Saved entries:
__________

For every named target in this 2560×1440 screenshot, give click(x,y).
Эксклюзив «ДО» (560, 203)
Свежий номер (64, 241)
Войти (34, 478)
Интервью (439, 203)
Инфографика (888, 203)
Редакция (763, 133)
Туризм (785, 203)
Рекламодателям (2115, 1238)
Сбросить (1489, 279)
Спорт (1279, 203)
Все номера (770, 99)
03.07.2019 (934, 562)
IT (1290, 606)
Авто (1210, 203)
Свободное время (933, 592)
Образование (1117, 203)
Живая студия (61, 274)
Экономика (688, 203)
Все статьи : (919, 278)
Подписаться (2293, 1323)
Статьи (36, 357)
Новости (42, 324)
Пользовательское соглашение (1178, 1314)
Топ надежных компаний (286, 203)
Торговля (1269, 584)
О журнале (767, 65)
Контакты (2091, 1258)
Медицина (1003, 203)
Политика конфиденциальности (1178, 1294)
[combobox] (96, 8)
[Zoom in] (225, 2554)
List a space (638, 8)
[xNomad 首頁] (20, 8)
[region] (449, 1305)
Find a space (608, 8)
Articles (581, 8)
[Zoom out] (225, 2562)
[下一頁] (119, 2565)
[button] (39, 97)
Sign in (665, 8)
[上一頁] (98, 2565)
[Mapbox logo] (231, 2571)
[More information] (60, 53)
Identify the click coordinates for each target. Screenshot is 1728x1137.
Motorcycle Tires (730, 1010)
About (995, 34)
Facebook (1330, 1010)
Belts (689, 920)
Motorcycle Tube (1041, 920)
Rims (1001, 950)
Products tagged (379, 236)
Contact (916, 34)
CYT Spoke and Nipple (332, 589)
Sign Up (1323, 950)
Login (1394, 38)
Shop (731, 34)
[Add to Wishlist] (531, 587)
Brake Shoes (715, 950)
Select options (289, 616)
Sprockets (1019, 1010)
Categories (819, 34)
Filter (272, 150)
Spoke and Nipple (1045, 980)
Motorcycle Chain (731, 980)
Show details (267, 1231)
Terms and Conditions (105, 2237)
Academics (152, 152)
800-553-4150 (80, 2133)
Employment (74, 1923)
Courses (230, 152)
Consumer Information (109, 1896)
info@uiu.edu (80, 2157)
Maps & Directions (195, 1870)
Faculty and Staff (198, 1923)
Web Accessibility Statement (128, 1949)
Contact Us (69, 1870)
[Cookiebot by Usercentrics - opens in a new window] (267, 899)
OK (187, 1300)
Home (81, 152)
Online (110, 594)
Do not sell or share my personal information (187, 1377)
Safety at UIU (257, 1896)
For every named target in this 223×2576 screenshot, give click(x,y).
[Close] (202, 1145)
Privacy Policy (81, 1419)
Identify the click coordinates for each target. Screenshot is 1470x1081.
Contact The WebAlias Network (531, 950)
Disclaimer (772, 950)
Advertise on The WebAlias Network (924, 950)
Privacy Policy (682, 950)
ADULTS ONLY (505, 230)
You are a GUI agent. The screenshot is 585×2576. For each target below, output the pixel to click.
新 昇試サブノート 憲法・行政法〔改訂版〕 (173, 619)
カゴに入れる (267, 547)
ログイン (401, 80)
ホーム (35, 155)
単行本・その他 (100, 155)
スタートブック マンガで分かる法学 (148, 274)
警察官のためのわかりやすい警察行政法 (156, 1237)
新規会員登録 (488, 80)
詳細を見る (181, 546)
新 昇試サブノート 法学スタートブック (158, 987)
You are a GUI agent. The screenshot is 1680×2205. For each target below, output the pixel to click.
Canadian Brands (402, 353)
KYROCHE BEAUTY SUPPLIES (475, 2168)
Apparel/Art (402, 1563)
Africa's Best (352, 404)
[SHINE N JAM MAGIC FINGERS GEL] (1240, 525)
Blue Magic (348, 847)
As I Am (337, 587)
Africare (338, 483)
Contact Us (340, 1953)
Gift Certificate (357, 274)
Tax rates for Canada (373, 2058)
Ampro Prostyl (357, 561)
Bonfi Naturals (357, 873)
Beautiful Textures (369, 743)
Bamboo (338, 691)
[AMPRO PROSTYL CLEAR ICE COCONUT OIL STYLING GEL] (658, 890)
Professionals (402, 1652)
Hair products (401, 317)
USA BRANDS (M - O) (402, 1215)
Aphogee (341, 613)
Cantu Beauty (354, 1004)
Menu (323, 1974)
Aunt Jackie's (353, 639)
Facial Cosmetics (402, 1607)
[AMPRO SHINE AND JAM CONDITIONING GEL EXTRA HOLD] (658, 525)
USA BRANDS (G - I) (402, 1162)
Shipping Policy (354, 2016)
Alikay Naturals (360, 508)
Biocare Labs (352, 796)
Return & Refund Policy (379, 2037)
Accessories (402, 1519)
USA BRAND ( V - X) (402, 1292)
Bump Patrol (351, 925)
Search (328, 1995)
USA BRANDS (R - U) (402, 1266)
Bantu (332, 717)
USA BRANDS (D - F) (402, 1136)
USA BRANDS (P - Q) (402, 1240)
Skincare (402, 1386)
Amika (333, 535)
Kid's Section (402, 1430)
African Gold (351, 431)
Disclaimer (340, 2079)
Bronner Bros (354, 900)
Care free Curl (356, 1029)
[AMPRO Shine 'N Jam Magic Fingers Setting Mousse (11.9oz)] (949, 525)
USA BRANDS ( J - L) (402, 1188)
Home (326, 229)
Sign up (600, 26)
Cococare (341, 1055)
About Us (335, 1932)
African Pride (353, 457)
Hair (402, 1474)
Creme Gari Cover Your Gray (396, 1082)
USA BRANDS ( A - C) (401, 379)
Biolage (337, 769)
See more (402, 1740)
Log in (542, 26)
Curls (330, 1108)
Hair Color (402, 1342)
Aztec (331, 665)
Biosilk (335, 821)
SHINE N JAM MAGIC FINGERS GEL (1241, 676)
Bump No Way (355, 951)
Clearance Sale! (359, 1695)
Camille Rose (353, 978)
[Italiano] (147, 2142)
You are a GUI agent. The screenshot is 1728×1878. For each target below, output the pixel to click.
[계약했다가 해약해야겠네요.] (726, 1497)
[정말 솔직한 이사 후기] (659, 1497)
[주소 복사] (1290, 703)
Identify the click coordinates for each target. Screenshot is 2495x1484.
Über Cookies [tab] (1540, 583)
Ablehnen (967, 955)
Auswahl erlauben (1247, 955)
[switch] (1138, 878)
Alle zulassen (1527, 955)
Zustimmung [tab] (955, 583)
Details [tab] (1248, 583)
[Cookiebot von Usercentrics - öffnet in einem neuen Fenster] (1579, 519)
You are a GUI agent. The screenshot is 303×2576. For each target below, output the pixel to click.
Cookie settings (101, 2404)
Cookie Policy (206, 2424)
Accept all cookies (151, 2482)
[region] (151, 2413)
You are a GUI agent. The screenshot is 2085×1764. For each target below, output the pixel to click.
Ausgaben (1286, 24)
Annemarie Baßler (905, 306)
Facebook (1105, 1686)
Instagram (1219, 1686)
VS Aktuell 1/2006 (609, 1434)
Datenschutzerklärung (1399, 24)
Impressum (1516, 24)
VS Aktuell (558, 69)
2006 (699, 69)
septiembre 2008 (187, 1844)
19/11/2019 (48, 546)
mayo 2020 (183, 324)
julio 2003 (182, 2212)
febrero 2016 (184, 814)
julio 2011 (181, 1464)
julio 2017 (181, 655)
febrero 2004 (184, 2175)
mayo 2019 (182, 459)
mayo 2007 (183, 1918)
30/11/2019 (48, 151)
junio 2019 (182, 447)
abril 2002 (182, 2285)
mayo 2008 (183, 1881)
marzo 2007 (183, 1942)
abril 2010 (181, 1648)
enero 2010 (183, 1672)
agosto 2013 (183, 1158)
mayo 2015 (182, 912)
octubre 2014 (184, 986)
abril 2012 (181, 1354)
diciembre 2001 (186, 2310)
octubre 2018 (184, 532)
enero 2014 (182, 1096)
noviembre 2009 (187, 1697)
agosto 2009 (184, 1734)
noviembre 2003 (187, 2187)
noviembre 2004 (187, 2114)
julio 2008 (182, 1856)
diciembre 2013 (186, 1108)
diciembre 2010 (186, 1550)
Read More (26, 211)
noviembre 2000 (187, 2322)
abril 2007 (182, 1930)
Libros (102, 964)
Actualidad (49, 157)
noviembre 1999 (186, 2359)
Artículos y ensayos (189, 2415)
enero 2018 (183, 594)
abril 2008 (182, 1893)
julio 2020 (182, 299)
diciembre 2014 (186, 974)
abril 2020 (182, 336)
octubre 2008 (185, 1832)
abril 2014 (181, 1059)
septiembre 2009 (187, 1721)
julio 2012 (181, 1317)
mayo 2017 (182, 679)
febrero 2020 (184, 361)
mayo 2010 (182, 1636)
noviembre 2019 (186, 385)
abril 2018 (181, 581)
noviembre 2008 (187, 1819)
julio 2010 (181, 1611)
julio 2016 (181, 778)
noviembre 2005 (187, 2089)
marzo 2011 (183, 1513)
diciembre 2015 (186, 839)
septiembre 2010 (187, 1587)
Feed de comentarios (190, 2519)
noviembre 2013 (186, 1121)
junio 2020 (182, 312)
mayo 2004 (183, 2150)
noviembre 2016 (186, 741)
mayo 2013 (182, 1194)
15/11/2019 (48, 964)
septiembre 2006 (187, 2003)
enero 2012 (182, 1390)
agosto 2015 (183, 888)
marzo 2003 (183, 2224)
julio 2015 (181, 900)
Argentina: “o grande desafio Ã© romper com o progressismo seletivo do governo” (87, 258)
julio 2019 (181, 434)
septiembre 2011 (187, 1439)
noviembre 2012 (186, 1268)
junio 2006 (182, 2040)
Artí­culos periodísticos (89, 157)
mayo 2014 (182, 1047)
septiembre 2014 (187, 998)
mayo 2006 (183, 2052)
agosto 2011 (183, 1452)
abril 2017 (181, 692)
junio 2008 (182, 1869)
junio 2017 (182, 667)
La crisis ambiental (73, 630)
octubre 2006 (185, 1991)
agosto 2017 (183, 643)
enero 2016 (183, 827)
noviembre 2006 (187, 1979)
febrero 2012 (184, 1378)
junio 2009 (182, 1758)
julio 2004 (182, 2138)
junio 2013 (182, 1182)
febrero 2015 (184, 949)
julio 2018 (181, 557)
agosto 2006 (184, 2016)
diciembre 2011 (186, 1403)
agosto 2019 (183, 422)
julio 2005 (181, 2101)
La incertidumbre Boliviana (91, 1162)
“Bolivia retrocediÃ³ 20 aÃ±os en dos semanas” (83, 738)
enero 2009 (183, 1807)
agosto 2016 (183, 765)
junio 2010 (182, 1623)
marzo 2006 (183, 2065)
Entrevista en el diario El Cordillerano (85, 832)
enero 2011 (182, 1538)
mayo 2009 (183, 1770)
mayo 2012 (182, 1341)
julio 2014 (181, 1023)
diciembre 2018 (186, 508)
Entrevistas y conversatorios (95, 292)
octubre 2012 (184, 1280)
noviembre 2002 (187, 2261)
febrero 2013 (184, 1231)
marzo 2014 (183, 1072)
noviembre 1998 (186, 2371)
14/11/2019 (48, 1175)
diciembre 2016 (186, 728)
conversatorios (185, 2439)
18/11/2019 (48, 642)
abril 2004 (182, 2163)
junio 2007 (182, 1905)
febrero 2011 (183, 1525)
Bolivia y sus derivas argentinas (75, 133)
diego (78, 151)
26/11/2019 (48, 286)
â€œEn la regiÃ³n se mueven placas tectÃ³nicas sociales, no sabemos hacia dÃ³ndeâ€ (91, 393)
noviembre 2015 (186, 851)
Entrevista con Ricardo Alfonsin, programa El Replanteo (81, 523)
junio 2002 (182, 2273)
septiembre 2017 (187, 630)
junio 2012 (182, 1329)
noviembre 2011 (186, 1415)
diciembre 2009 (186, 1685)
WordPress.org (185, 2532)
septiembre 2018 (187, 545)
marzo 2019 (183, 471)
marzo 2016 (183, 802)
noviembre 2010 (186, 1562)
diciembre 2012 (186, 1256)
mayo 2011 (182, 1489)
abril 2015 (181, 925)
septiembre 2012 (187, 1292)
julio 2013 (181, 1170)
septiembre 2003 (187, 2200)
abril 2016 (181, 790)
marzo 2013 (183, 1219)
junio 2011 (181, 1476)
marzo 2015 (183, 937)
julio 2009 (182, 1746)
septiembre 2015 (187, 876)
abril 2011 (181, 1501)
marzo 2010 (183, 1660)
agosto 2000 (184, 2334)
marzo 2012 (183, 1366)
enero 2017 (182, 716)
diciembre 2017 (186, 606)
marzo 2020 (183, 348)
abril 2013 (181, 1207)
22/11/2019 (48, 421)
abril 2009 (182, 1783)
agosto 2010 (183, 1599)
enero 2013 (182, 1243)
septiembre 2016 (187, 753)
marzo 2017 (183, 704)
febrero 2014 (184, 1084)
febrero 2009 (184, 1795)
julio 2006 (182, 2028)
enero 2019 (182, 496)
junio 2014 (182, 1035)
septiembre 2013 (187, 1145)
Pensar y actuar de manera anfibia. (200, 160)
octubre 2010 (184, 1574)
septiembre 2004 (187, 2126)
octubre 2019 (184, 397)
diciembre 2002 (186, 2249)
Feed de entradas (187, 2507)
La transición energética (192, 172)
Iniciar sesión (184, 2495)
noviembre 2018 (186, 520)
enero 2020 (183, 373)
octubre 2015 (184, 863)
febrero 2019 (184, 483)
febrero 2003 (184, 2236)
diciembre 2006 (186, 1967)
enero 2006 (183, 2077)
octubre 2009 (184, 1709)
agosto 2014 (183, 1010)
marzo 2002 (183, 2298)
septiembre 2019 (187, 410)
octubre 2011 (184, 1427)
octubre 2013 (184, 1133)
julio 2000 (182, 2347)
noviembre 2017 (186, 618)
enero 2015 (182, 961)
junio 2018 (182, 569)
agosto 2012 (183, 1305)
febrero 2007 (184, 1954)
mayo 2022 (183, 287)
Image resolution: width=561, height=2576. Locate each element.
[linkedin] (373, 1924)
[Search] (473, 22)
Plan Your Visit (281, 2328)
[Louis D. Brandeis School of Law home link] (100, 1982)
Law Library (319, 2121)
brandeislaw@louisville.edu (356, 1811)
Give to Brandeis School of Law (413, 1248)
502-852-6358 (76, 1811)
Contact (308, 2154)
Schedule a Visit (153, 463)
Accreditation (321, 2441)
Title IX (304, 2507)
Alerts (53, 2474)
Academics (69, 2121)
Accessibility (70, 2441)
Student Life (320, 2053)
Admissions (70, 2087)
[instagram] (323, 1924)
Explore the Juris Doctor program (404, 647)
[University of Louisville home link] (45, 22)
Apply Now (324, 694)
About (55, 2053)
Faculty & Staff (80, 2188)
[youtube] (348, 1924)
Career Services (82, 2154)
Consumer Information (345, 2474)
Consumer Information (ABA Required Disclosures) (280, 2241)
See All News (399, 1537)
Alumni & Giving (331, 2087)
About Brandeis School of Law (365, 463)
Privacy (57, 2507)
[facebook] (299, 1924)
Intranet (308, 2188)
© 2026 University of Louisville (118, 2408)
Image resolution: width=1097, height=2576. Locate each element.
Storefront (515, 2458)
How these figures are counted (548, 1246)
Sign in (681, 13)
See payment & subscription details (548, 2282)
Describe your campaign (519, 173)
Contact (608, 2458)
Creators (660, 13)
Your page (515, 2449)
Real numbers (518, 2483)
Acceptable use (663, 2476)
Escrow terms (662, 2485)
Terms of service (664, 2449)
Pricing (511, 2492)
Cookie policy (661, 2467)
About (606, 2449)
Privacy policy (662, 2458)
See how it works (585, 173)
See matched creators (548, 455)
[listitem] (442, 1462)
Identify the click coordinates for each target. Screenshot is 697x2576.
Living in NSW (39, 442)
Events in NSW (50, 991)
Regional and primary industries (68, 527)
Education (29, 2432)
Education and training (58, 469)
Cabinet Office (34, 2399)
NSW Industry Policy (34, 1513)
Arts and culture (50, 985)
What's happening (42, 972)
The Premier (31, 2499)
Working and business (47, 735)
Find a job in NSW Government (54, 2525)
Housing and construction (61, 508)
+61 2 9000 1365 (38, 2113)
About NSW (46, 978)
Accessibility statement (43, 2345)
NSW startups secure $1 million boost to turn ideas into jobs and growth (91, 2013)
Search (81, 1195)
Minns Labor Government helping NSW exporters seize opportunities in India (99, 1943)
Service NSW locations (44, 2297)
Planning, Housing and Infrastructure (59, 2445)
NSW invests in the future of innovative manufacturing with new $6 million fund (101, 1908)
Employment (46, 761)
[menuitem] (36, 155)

__________

* _Exercise instructions_
Reproduce precisely, and with no line left out, each line from the top of the entries through the line that carries "Сбросить (1489, 279)".

* _Result of this task_
For every named target in this 2560×1440 screenshot, give click(x,y).
Эксклюзив «ДО» (560, 203)
Свежий номер (64, 241)
Войти (34, 478)
Интервью (439, 203)
Инфографика (888, 203)
Редакция (763, 133)
Туризм (785, 203)
Рекламодателям (2115, 1238)
Сбросить (1489, 279)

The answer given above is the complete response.